=== INPUT DATA ===

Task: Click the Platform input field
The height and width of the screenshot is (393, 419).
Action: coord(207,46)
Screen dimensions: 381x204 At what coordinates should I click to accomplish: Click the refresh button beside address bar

===
=== INPUT DATA ===

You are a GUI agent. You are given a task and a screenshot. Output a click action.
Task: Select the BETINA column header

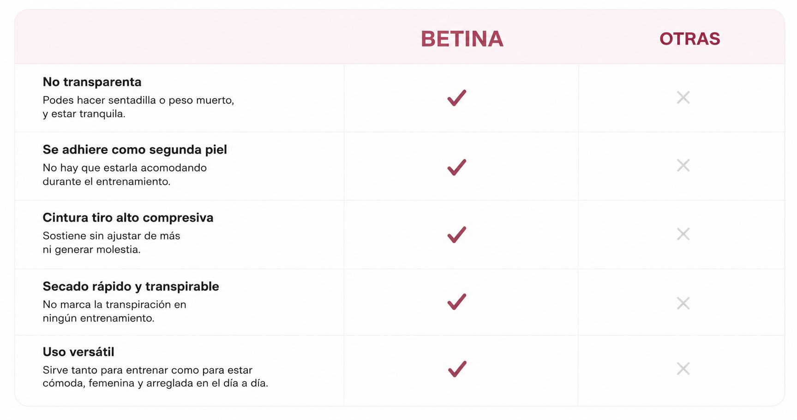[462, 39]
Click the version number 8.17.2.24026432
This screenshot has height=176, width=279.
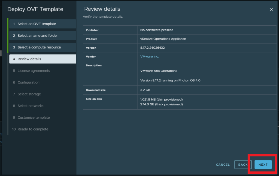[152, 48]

===

Scan the listing above for the line that has "Task: Click the Platform input field", then copy exactly from that line through the line that has "Screen dimensions: 381x204".

WRITTEN ANSWER:
Task: Click the Platform input field
The height and width of the screenshot is (393, 419).
Action: coord(207,46)
Screen dimensions: 381x204 At what coordinates should I click to accomplish: Click the refresh button beside address bar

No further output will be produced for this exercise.